Another valuation metric for analyzing a stock is its Price to Book (P/B) Ratio, which consists in its share price divided by its book value per share. The book value refers to the present liquidation value of the company, as if it sold all of its assets and paid off all debts). Transunion's P/B ratio is 2.36 -- in other words, the market value of the company exceeds its book value by a factor of more than 2, so the company's assets may be overvalued compared to the average P/B ratio of the Finance sector, which stands at 1.57 as of the first quarter of 2023.

TransUnion is likely overvalued at today's prices because it has a negative P/E ratio, an average P/B ratio, and irregular cash flows with a flat trend. The stock has mixed growth prospects because of its decent operating margins with a stable trend, and a negative PEG ratio. We hope this preliminary analysis will encourage you to do your own research into TRU's fundamental values -- especially their trends over the last few years, which provide the clearest picture of the company's valuation.
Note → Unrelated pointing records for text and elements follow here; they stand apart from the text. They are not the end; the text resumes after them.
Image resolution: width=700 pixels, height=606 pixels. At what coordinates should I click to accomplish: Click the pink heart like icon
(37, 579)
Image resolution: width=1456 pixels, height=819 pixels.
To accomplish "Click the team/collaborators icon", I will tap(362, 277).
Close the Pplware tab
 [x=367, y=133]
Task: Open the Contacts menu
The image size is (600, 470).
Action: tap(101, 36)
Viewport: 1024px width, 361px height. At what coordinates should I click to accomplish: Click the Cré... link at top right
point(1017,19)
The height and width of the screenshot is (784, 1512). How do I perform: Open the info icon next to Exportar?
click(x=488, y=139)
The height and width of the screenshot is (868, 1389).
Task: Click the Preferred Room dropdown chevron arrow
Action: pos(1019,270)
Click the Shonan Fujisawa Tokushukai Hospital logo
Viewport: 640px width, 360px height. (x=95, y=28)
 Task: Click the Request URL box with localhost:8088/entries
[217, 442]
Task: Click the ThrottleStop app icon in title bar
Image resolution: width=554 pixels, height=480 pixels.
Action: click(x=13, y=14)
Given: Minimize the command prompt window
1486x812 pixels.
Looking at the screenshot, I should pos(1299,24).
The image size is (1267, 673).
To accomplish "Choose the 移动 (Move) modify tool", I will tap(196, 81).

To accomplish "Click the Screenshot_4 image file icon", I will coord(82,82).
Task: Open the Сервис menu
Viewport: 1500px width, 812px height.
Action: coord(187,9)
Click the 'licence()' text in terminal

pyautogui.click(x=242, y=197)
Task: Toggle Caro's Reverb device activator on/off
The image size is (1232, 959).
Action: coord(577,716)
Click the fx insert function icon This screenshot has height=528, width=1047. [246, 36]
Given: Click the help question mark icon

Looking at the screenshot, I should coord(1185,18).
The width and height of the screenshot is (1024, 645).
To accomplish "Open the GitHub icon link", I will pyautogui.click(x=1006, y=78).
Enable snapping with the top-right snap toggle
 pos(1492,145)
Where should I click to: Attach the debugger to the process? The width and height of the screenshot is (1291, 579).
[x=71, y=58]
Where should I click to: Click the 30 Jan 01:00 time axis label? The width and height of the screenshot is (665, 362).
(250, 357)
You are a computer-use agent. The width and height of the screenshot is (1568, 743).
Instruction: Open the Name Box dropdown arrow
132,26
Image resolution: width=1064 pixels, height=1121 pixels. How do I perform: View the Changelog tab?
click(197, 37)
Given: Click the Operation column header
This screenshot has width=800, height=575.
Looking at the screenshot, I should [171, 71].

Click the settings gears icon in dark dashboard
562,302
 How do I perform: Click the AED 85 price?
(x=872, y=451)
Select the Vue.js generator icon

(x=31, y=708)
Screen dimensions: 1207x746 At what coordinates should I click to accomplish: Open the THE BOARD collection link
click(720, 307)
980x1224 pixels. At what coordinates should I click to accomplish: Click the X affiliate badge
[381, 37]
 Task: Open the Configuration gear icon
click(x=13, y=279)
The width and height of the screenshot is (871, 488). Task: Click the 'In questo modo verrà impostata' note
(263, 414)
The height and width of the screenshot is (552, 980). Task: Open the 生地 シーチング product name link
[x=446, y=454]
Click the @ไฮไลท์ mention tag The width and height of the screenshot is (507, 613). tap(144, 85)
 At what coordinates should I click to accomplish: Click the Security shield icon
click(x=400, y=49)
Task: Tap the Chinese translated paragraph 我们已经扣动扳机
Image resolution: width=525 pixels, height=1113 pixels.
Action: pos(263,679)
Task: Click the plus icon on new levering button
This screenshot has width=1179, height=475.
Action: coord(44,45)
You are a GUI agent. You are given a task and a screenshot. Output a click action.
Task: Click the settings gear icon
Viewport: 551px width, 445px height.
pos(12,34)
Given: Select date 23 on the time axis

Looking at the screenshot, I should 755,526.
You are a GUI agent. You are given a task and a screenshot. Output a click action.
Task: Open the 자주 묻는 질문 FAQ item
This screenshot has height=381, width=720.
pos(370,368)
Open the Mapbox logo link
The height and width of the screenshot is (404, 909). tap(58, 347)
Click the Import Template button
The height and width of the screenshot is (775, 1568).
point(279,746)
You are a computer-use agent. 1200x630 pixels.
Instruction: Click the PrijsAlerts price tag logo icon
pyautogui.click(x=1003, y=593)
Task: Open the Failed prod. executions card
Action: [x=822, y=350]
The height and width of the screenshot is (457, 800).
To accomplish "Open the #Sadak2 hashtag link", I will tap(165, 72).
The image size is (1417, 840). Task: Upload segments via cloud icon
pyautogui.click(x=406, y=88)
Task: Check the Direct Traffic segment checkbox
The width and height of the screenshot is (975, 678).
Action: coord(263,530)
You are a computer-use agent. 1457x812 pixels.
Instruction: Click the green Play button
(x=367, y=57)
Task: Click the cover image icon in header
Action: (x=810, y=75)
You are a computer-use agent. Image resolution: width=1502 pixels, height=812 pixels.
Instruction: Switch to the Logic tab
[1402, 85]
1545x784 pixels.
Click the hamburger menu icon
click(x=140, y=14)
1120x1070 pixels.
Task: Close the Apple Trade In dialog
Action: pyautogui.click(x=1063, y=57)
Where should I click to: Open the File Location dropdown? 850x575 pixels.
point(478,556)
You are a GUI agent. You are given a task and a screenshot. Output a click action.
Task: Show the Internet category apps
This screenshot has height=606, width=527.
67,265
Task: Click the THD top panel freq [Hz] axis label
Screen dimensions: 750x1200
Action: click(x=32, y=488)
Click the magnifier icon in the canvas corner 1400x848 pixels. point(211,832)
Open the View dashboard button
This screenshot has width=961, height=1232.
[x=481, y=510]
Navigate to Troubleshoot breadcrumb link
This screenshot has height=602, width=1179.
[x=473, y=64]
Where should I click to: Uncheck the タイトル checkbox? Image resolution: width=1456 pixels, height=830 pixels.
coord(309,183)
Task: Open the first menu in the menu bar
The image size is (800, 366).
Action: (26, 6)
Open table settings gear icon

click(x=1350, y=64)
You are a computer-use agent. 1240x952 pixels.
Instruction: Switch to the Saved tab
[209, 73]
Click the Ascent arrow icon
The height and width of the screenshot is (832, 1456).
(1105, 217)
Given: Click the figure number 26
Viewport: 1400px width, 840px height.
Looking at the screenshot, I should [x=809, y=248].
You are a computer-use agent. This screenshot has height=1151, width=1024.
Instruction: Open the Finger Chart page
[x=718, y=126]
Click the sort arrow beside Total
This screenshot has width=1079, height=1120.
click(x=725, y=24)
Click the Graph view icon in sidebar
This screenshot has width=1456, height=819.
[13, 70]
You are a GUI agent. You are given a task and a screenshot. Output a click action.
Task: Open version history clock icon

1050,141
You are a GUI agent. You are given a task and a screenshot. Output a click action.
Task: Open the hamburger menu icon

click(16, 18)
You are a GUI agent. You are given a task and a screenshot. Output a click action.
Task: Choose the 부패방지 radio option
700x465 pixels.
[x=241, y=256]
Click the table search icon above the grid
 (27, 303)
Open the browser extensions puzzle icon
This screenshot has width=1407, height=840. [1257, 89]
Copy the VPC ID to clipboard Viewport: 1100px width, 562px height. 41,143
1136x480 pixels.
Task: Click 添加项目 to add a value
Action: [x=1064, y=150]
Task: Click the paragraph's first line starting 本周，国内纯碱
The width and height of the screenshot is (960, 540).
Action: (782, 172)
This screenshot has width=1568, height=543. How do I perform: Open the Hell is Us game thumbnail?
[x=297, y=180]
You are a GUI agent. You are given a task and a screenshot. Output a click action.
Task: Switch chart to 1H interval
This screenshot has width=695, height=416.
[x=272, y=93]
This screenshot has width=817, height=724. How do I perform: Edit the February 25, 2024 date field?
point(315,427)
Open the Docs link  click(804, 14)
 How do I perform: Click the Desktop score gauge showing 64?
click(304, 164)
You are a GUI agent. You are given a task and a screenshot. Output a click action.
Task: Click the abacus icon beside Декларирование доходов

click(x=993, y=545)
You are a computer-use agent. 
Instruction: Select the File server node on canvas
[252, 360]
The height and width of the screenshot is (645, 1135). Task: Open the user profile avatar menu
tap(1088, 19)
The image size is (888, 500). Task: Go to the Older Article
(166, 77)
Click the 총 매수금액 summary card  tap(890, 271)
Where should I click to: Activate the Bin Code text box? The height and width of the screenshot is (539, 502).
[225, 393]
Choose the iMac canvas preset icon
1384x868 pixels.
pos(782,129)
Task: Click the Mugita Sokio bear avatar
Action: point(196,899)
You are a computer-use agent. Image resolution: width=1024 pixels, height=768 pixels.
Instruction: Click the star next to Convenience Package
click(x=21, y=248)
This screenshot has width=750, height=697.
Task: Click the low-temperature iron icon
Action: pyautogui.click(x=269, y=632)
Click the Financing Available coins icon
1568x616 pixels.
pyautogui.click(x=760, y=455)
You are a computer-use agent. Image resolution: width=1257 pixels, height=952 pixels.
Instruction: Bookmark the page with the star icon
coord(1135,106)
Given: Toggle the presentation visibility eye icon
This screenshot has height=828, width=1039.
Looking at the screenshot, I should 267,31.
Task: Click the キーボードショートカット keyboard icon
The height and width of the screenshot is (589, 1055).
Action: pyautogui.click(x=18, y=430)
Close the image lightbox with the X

The above analysis is intended for educational purposes only and was performed on the basis of publicly available data. It is not to be construed as a recommendation to buy or sell any security. Any buy, sell, or other recommendations mentioned in the article are direct quotations of consensus recommendations from the analysts covering the stock, and do not represent the opinions of Market Inference or its writers. Past performance, accounting data, and inferences about market position and corporate valuation are not reliable indicators of future price movements. Market Inference does not provide financial advice. Investors should conduct their own review and analysis of any company of interest before making an investment decision.